→ Required action
Look below for the line holding "Click the Capture Studio camera logo icon" and the line holding "Given: Select the purple shoulder armor slot". Repeat those two and everything between, exactly.
Segment Open
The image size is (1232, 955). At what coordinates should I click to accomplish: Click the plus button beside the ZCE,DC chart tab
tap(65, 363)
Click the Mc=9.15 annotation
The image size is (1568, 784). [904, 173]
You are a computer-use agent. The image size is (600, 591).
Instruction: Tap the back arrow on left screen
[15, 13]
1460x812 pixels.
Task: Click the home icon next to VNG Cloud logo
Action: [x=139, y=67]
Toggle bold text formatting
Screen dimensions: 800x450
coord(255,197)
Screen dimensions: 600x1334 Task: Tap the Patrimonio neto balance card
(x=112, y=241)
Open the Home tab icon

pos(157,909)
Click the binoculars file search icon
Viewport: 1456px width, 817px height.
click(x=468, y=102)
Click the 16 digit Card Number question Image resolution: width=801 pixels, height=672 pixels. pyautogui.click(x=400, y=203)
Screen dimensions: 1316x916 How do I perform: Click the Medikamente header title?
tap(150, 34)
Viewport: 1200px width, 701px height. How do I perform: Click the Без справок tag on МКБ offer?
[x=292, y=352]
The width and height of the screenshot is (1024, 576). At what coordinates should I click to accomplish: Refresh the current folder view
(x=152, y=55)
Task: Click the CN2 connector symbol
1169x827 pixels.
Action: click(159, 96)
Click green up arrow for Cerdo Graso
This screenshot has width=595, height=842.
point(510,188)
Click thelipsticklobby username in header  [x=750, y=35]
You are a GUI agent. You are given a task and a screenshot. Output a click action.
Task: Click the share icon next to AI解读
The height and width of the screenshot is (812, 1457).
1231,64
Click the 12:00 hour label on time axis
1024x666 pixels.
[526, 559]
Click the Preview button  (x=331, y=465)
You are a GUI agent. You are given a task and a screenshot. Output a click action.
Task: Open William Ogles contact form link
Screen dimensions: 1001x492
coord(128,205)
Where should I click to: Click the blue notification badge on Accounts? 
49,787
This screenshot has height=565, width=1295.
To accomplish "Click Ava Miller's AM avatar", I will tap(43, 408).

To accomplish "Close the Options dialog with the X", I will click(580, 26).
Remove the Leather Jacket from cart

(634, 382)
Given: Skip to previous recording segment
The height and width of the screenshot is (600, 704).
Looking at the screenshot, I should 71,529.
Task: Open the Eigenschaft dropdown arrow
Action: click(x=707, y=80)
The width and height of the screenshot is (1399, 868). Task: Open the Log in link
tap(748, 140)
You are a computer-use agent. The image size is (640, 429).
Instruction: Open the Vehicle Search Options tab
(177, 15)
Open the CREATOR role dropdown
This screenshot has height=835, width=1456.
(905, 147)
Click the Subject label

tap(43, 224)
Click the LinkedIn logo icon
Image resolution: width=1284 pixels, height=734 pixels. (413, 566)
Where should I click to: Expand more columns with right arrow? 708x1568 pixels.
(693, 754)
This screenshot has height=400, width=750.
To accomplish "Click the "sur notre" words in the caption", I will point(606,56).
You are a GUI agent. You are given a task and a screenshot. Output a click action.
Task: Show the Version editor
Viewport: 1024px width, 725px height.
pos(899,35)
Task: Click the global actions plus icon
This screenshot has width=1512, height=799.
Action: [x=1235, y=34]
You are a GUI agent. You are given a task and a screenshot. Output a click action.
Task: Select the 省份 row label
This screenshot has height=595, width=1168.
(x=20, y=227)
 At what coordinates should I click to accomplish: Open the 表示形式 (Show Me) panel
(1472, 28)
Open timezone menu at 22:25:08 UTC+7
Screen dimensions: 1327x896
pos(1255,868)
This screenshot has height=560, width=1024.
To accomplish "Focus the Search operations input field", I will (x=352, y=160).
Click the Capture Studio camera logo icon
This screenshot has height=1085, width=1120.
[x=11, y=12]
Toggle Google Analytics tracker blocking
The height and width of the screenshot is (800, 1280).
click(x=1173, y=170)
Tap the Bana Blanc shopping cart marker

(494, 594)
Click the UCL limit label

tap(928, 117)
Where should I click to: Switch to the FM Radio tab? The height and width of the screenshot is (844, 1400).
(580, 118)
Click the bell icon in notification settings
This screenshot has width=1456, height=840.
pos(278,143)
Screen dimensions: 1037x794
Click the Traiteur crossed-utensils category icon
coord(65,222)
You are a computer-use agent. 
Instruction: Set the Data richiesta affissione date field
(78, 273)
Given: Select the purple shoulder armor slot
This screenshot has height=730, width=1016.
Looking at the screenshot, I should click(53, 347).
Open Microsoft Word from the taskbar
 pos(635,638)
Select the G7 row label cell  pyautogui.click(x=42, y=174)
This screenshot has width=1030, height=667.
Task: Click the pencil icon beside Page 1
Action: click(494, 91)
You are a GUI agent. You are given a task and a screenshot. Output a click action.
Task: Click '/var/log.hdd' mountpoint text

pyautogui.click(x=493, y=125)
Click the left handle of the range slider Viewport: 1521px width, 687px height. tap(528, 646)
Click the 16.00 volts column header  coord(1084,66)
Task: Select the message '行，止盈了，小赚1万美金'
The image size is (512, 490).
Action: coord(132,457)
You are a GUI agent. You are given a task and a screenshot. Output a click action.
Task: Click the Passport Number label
Segment Closed
→ Task output
Click the Capture Studio camera logo icon
This screenshot has height=1085, width=1120.
[x=11, y=12]
Toggle Google Analytics tracker blocking
The height and width of the screenshot is (800, 1280).
click(x=1173, y=170)
Tap the Bana Blanc shopping cart marker

(494, 594)
Click the UCL limit label

tap(928, 117)
Where should I click to: Switch to the FM Radio tab? The height and width of the screenshot is (844, 1400).
(580, 118)
Click the bell icon in notification settings
This screenshot has width=1456, height=840.
pos(278,143)
Screen dimensions: 1037x794
Click the Traiteur crossed-utensils category icon
coord(65,222)
You are a computer-use agent. 
Instruction: Set the Data richiesta affissione date field
(78, 273)
Given: Select the purple shoulder armor slot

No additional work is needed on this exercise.